Run RseQC for one sample and have a look at your output.

MultiQC summary of RSeQC output

We have ran RSeQC and MultiQC on all the samples in the project. The summary report from MultiQC can be found here.

It was created using commands:

  multiqc -f -d -dd 3 .
  # since folder structure like: sample_name/qc/read_distribution.txt and so on for the other file types.

Have a look at the reports. What is your conclusion, do your samples look good? Is there anything that looks strange in any sample, or do you feel comfortable using all the samples in your analysis?

Outlier detection and general overview of data

One of the first steps once you have your libraries mapped to the genome and have filtered out low quality samples is to get a general overview of the samples. Logical first steps are to look for pairwise correlations between the samples, do some simple clustering and run principal component analysis (PCA). With these steps you can easily find out what the variation within your sample groups looks like and detect possible outliers or mixed up samples. We will run this analysis with a few simple R commands, but there are of course other options for how to run this analysis.

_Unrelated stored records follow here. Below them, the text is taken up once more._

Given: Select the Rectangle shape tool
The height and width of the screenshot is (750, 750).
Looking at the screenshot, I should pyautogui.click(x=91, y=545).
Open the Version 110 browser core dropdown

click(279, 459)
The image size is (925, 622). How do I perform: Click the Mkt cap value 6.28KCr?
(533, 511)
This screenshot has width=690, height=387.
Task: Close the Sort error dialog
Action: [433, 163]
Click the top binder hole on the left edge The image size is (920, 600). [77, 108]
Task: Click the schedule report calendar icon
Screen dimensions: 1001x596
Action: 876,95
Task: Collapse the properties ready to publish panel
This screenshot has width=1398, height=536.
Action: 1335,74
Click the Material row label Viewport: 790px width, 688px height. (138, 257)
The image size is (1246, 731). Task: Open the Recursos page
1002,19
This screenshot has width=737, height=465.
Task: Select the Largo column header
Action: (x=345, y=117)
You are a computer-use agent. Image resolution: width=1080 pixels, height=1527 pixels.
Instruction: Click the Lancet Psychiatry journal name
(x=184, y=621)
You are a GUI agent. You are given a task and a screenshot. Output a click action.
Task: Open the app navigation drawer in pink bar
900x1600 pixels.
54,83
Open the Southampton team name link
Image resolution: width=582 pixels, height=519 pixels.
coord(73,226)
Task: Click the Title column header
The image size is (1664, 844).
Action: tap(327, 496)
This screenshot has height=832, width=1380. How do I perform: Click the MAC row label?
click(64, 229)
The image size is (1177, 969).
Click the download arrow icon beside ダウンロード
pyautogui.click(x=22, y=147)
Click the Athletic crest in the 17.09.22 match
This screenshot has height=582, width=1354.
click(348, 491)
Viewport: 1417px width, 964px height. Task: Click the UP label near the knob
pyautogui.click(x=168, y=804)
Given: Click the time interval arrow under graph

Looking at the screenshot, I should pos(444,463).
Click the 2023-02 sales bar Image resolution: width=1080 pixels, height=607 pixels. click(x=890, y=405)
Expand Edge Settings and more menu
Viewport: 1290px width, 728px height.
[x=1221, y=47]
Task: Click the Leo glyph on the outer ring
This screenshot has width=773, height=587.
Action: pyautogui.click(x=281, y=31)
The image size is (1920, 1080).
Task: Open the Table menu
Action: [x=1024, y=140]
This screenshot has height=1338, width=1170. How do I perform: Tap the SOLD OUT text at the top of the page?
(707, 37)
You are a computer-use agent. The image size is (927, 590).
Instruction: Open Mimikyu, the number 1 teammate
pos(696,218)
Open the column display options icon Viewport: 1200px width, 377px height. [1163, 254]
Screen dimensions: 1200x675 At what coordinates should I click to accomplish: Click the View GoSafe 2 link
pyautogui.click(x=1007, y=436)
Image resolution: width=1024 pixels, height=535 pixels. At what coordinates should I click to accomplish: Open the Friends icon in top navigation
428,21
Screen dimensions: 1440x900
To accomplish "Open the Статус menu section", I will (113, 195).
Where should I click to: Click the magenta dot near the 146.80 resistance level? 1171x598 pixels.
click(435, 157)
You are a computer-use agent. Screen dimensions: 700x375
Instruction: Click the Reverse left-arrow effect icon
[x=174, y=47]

For this exercise we have pre-calculated read counts per gene (according to Ensembl annotations) with commands like:

# NOTE: Only given for reference
#       Not supposed to be executed during the lab
samtools view accepted_hits_137_1.bam | \
 sort > accepted_hits_prehtseq_137_1.sam
htseq-count -s no -q accepted_hits_prehtseq_137_1.sam \
 Homo_sapiens.GRCh37.71.gtf > 137_1.counts

This was run for each of the samples and the counts were combined into a single table. You can get the count table from the data directory. You can run R on UPPMAX, or download the file to your local computer and do the analysis locally if you prefer.

The code to run in R:

# read in the data
counts <- read.delim("count_table.txt")
head(counts)

As you can see, the samples are ordered with the 3 replicates from each group next to each other. So when we are to define colors for the samples we only have to repeat each color 3 times (this may not always be the case!)

# define colors:
col.def<-c("red","blue","green","magenta")
sample.def<-c("ctrl", "t2h", "t6h", "t24h")
colors <- rep(col.def, each=3)

Start with a PCA to se the general distribution. PCA of RNA-seq data is usually performed in log-scale. We also add a pseudo-count of +1 to avoid logging zero (gives infinity). You need to transpose - t() - the data matrix, otherwise you will run PCA on the genes instead of samples.

myPca <- prcomp(t(log2(counts+1)))

This creates a list that contains:

Now some plotting. In R you can either plot into a default window or direct all your output to a “device”, that can be pdf, png, tiff etc. To open a new pdf device:

pdf('pca_plot.pdf')
# once you have plotted all you want to put into that file,
# close it with dev.off()

Let’s first make a simple plot of the first two principal components (PC1 vs PC2):

plot(myPca$x[,1],myPca$x[,2],col=colors,pch=1)
legend("topright",sample.def,pch=1,col=col.def)
dev.off()

Sometimes the first two PCs may not be the ones that will best separate the sample groups, so it is a good idea to look at more PCs. Here is one example that shows how to plot the top 5 PCs:

pdf('pca*plot*5pc.pdf')
tmpPcaData <- as.data.frame(myPca$x[,1:5])
plot(tmpPcaData, col=colors,pch=1)
dev.off()

Another thing to look at is the pairwise correlation between all the samples and see how they group based on correlation. Let’s create one matrix with all pairwise Pearson correlations (again in log-space).

nSamples<-ncol(counts)
C<-cor(log2(counts+1),method="pearson")	

Now create a hierarchical clustering dendrogram using 1-correlation as the distance measure:

	d <- as.dist(1-C)
h <- hclust(d,method="ward.D2")
dendro <- as.dendrogram(h)

Now you will plot a heatmap with the correlations:

pdf('correlation_heatmap.pdf')
heatmap(C,Colv=dendro,Rowv=dendro)
dev.off()

Do the clusterings agree with what you expect? Which different sample groups are more similar? Are some sample groups more dissimilar compared to the others?